_Task to complete_
Reproduce the About page below word for word, from its heading to its final sentence.

[start of Document passage]

About

Link to Repository

Why This Exists

1. Preservation

“He was going to live forever, or die in the attempt.”
— Joseph Heller, Catch-22

Are all sunk costs fallacies?

It feels incredibly wasteful to learn something and have my notes and memory atrophy after spending the time and effort; so I spend more time and effort on preserving them.

Also, it forces me to explain things to myself, which is good for learning.

2. Open Knowledge

Most organizations with the power to share academic knowledge prioritize selling over sharing, but that doesn’t mean individuals should be apathetic.

\frac{ \text{Ends} }{ \text{Means} } \lt \frac{ \text{Means} }{ \text{Ends} }

3. It’s Cool

If you’re a nerd.

Workflow & Architecture

A. Markdown

I take my notes in plaintext (Markdown) during lecture.

In unrelated news, the source of the incessant click-clacking keyboard driving you insane during lecture has yet to be found.

When I want to upload my note(s) to this GitLab repository, I just add them to a folder, like so:

|-cs1300
|--index.md
|--01 - Formal Logic.md
|--02 - Propositional Logic.md
|--etc...
|-cs1400
|--etc...
|-phl2020
|--etc...

B. Conversion

The daemon.sh script can be run with ./daemon.sh, and it’s essentially a wrapper for pandoc that does parallel processing and selective processing.

[end of Document passage]
[start of Supplied information]

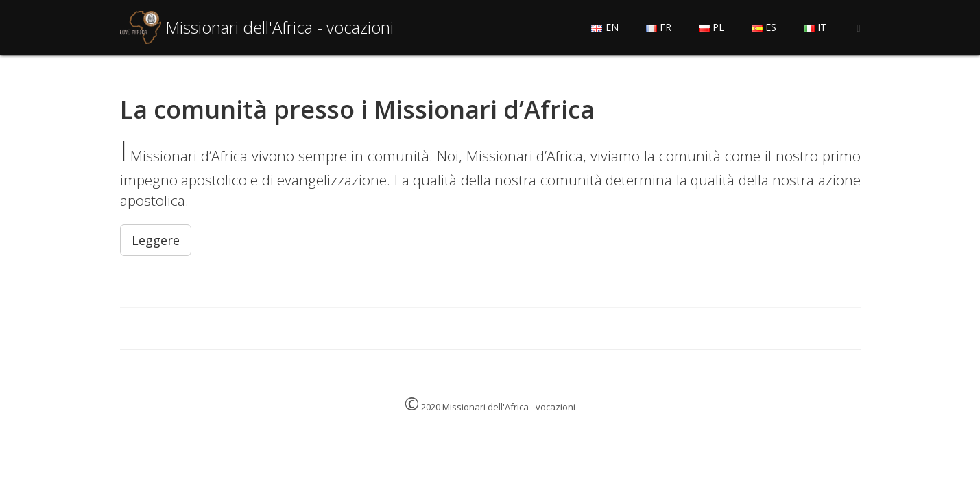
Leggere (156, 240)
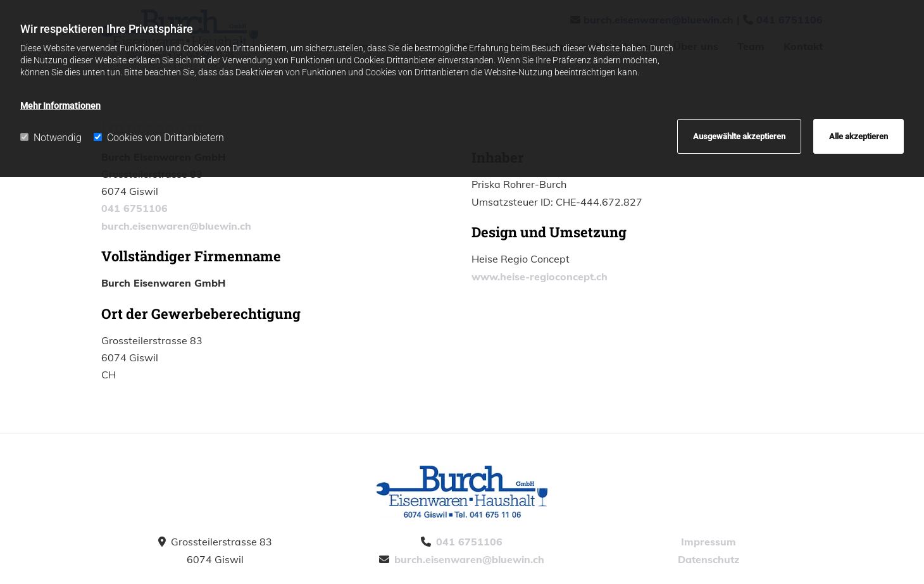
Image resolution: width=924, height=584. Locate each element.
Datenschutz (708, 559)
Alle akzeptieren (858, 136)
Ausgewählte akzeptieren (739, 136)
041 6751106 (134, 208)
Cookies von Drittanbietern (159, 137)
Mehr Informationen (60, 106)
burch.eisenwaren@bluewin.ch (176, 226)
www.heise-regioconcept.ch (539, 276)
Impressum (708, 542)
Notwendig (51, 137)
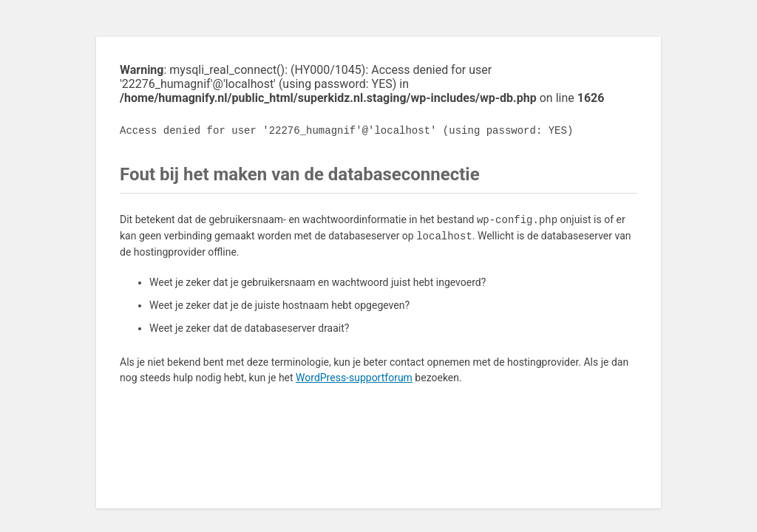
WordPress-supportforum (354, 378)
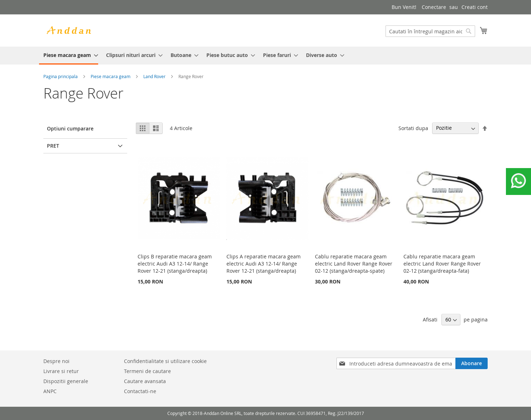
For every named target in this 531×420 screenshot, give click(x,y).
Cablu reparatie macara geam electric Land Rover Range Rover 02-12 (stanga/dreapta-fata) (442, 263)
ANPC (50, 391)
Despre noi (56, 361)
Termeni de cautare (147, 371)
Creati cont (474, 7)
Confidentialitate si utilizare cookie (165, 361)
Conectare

[end of Supplied information]

_Answer to the exercise_
About

Link to Repository

Why This Exists

1. Preservation

“He was going to live forever, or die in the attempt.”
— Joseph Heller, Catch-22

Are all sunk costs fallacies?

It feels incredibly wasteful to learn something and have my notes and memory atrophy after spending the time and effort; so I spend more time and effort on preserving them.

Also, it forces me to explain things to myself, which is good for learning.

2. Open Knowledge

Most organizations with the power to share academic knowledge prioritize selling over sharing, but that doesn’t mean individuals should be apathetic.

\frac{ \text{Ends} }{ \text{Means} } \lt \frac{ \text{Means} }{ \text{Ends} }

3. It’s Cool

If you’re a nerd.

Workflow & Architecture

A. Markdown

I take my notes in plaintext (Markdown) during lecture.

In unrelated news, the source of the incessant click-clacking keyboard driving you insane during lecture has yet to be found.

When I want to upload my note(s) to this GitLab repository, I just add them to a folder, like so:

|-cs1300
|--index.md
|--01 - Formal Logic.md
|--02 - Propositional Logic.md
|--etc...
|-cs1400
|--etc...
|-phl2020
|--etc...

B. Conversion

The daemon.sh script can be run with ./daemon.sh, and it’s essentially a wrapper for pandoc that does parallel processing and selective processing.